The text to graph transformation pipeline consists of three main modules:

  • Text Preprocessing and Normalization. This module aims to perform all the cleaning and pre-processing part of the text. Handling blank spaces, emoticons, HTML tags stop words, etc
  • Graph Model. This module aims to define the entities/nodes and their relationships/edges according to the problem specification.
  • Graph Transformation. This module aims to apply vector transformations to the graph as final output, such as adjacency matrix, dense matrix, etc.
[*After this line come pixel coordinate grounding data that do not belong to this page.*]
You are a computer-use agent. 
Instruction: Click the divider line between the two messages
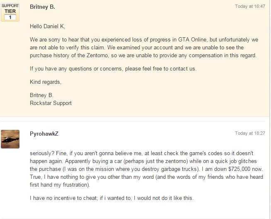pyautogui.click(x=136, y=122)
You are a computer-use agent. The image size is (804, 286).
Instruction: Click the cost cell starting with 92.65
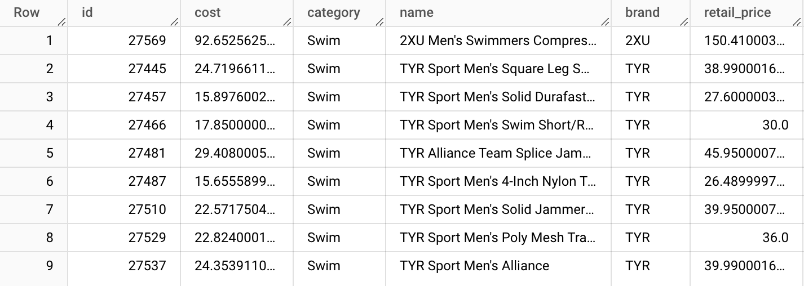point(235,41)
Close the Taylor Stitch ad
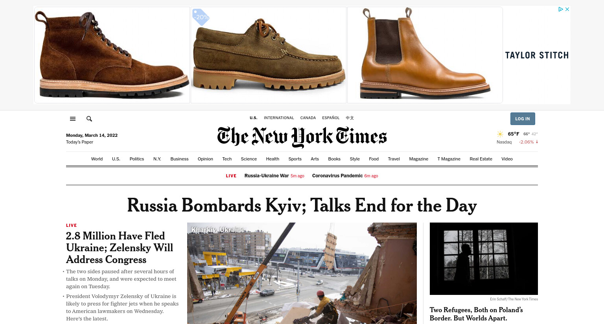Image resolution: width=604 pixels, height=324 pixels. [567, 9]
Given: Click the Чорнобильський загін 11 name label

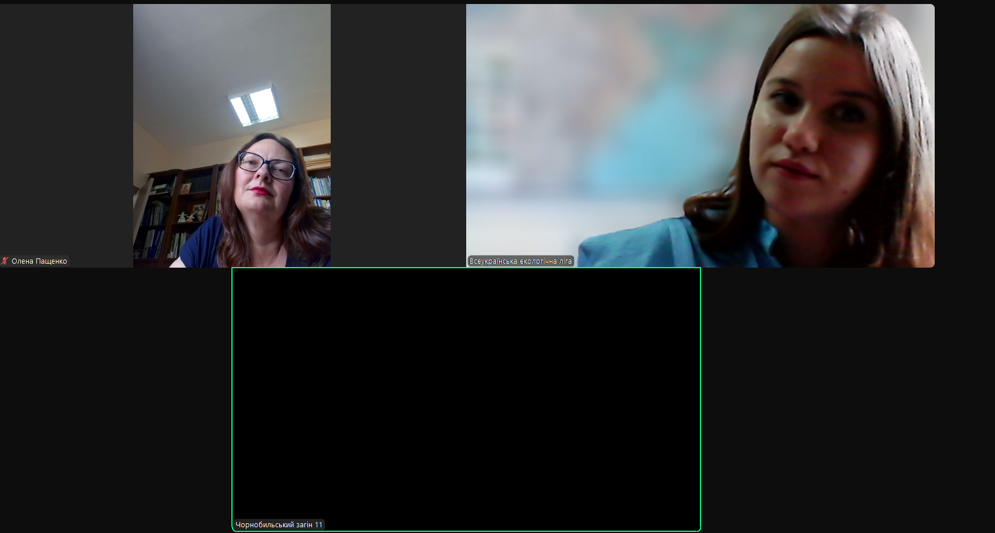Looking at the screenshot, I should [279, 524].
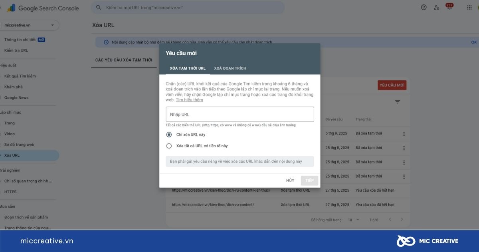Click the "Nhập URL" input field
Viewport: 479px width, 252px height.
(x=240, y=114)
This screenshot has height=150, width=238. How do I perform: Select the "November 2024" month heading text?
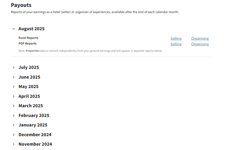coord(35,144)
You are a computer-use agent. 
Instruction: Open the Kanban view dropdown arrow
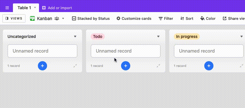(63, 18)
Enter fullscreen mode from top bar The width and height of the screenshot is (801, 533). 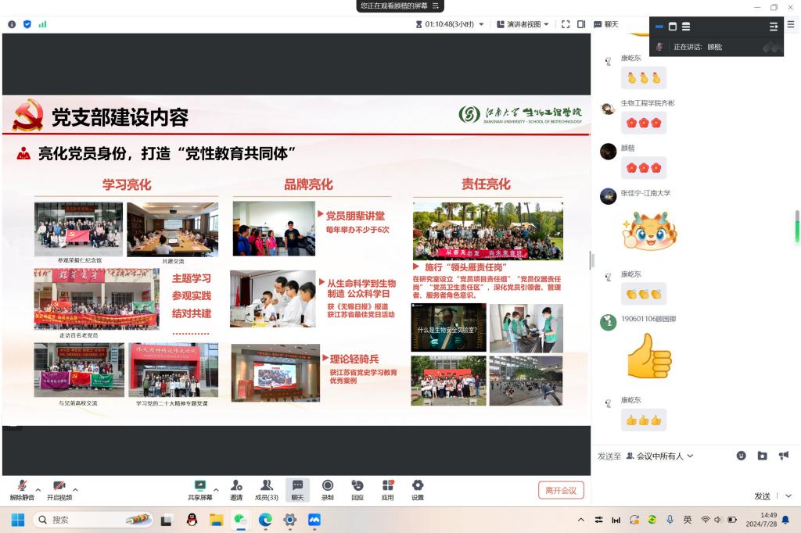[x=566, y=24]
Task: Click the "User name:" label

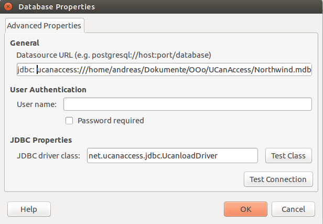Action: coord(37,104)
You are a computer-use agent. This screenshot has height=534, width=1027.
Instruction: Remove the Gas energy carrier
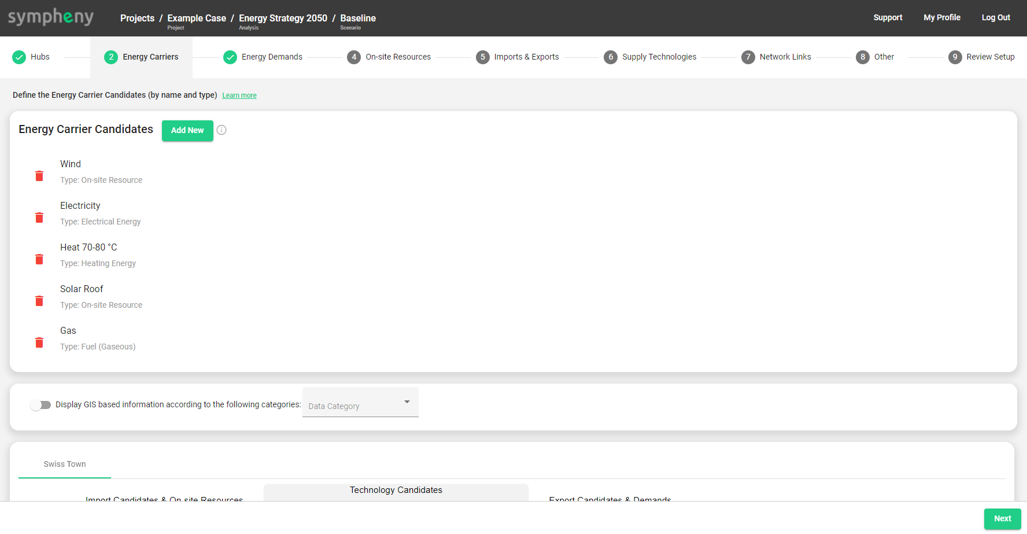[39, 343]
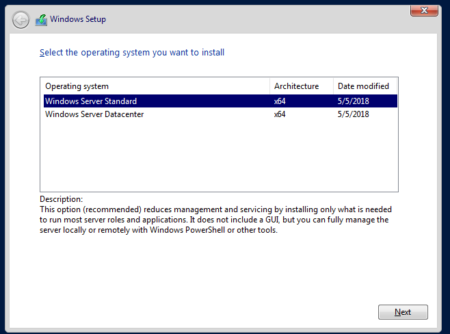
Task: Click empty area in operating system list
Action: point(219,156)
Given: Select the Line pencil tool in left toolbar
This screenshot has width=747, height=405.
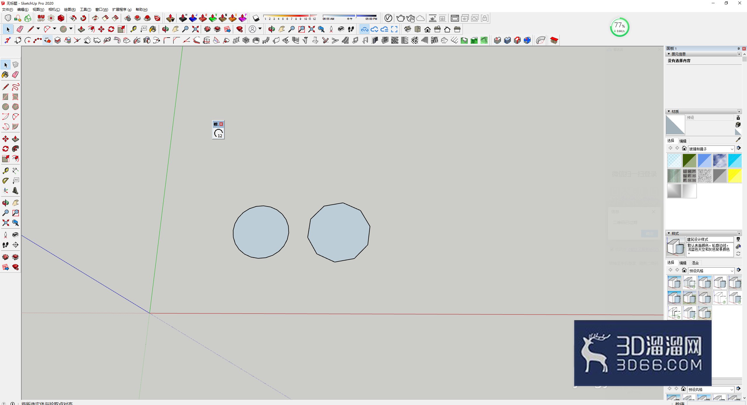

The following diagram depicts the pipeline overview for the text to graph tranformation described above:

texto to graph pipeline

Installation from PYPI

Inside your project, from your CLI type the following command in order to install the latest version of the library:

pip install text2graphapi

Types of graph representation available:

Currently, this library support two types of graph representation: Word Co-Ocurrence Graph and Heterogeneous Graph. For both representation, the expected input is the same, and has to be the following structure:

# The input has to be a list of dictionaries, where ecah dict conatins an 'id' and 'doc' text data
# For example:
input_text_docs = [
	{"id": 1, "doc": "text for document 1"},
    {"id": 2, "doc": "text for document 2"}
]

I the netxt sections we decribe each of this graph representations and provide some implementation examples:

  • Word Co-Ocurrence Graph: In this graph, words are represented as a node and the co-occurence of two words within the document text is represented as an edge between the words/nodes. As an attributes/weights, nodes has Part Of Speech tag and egdes has the number of co-occurrence between words in the text document. As output we will have one grpah representation for each text document in the courpus. For example, in the following code snippet we have a corpus of one document, and we apply a word-occurence transformation with params: graph type as Digraph, window_size of 1, English language, adjacency matrix as desired output format, etc
from text2graphapi.src.Cooccurrence import Cooccurrence

corpus_docs = [{'id': 1, 'doc': 'The violence on the TV. The article discussed the idea of the amount of violence on the news'}]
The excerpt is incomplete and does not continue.